エルフたちはシンフォニア皇国の領内に住んではいるが、その里は自治を認められたほぼ独立国のような扱いなのだ。
なので、行動は慎重にする必要がある。
「とにかくお父様に話してこれからの行動を決めないと……」
私は琥珀さんと連れ立って、お父様の執務室となっている中庭の模型屋へと向かった。
◇ ◇ ◇
「そんな呪病が……! すぐに兄上に知らせて対策を取らないと……!」
『慌てるな。先ほど言った通り、素材さえあれば特効薬を作ることができる』
私たちは先ほど話し合ったことをお父様に伝え、協力を仰ぐことにした。やはり神に仕える神獣である琥珀さんの言葉には重みがあり、お父様もちゃんと信じてくれたようだ。
「話はわかった。けどね、これは国の問題だ。公爵家令嬢が首を突っ込む必要はないと思う。ここは大人たちに任せなさい」
至極もっともな意見を述べてくるお父様。いやまぁ、確かにそうなんですけれども。
ゲームでの素材集めは学生たちだけでやってたからな……。リアルに考えるとおかしいよね。国の存亡の危機なんだから、国を頼れって話。そこらへんゲームっぽいけども。
でも『ミノタウロスの肝』と『バンシィの涙』は、『1』での隠し部屋を知らないと、ジーンの頼みによって皇国騎士団の手で集められたからね。まったく頼ってないわけじゃない。
それに学生たちが『この薬で治ります! 素材を集めて!』と言ったところで信憑性がないわな。エリオットの口添えがあったとしても、国が本気で動くとは思えない。

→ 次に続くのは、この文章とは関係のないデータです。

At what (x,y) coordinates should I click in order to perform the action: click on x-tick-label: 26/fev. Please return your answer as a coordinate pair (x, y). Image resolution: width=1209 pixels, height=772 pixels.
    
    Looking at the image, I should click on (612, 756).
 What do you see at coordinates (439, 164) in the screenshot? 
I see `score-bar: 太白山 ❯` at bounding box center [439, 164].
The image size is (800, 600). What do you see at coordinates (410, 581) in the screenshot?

ゲームではリオンの『理論上作れるはず』という、なんともあやふやな言葉を信じてみんな行動してたからな……。友情、信頼、愛のパワーだ。
その点、お父様、ひいては皇王陛下直々の命令なら信用はバッチリだし、素材もすぐに集まるだろう。一つを除いては。
「お父様、『精霊樹の葉』だけは私たちに任せてくれませんか」
「何故だい? 確かにエルフたちとの交渉は難しいかもしれないが、サクラリエルたちが行ったところで同じことじゃないのかい?」
『小さき主は【聖剣】の使い手だ。さらに言うなら、我は神獣。精霊を崇めるエルフどもも我の言葉を無視することはできぬ』
ここらは琥珀さんと考えた。他の素材はまだしも、『精霊樹の葉』は交渉が長引いたり、失敗する可能性が高い。里のことにいくらか詳しい私が行って、直接交渉した方が早いのだ。

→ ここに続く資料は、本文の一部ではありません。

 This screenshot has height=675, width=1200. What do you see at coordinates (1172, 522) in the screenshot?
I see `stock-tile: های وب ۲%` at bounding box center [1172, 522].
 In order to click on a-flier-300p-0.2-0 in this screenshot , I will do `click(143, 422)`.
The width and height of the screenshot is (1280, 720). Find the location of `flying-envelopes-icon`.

もちろん琥珀さんの言うことも正しくて、精霊信仰のあついエルフたちは、その上に位置する神々も敬っている。
その神の直接の僕、神獣である琥珀さんと、神から授けられた【聖剣】を持つ私の話なら、無下に断ったりはできないだろうという算段だ。
「そ、それならば琥珀殿だけエルフの里へ行ってもらって……」
『我は小さき主の護衛獣。離れる気はないぞ?』
ぐむう、とお父様の眉間に皺がよる。おそらく頭の中では父親としての心配と、皇弟・公爵としての責務が激しいバトルを繰り広げているのだろう。

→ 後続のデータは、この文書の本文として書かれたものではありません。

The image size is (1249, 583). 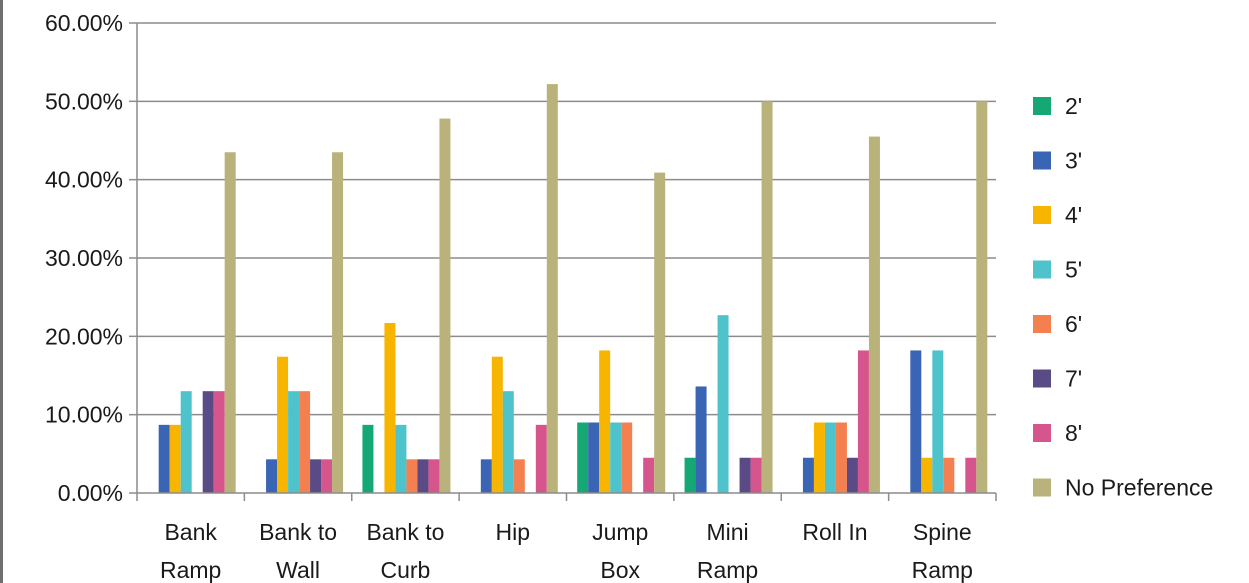 What do you see at coordinates (1074, 270) in the screenshot?
I see `legend-label: 5'` at bounding box center [1074, 270].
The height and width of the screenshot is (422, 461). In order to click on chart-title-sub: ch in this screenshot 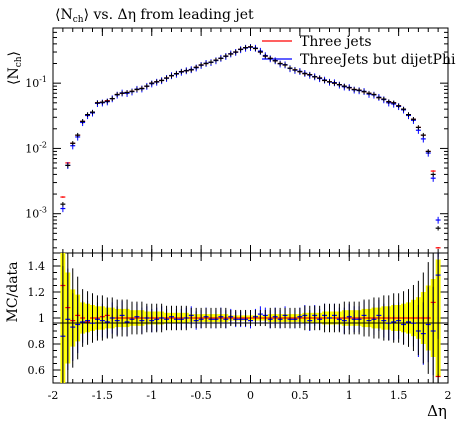, I will do `click(78, 20)`.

しかしお父様とて、この病が国中に広がってしまえば、とんでもない大惨事を引き起こすということをわかっているはずだ。
やがて観念したかのように、お父様は大きなため息をついた。
「……わかったよ。でも護衛は付けるよ?」
「ありがとう、お父様!」
私は物分かりのいいお父様に飛び付いて感謝の意を表す。さあ、ここからはスピード勝負だ。
私のせいで十年も早く呪病が発生してしまった。誰一人として死なせるもんか。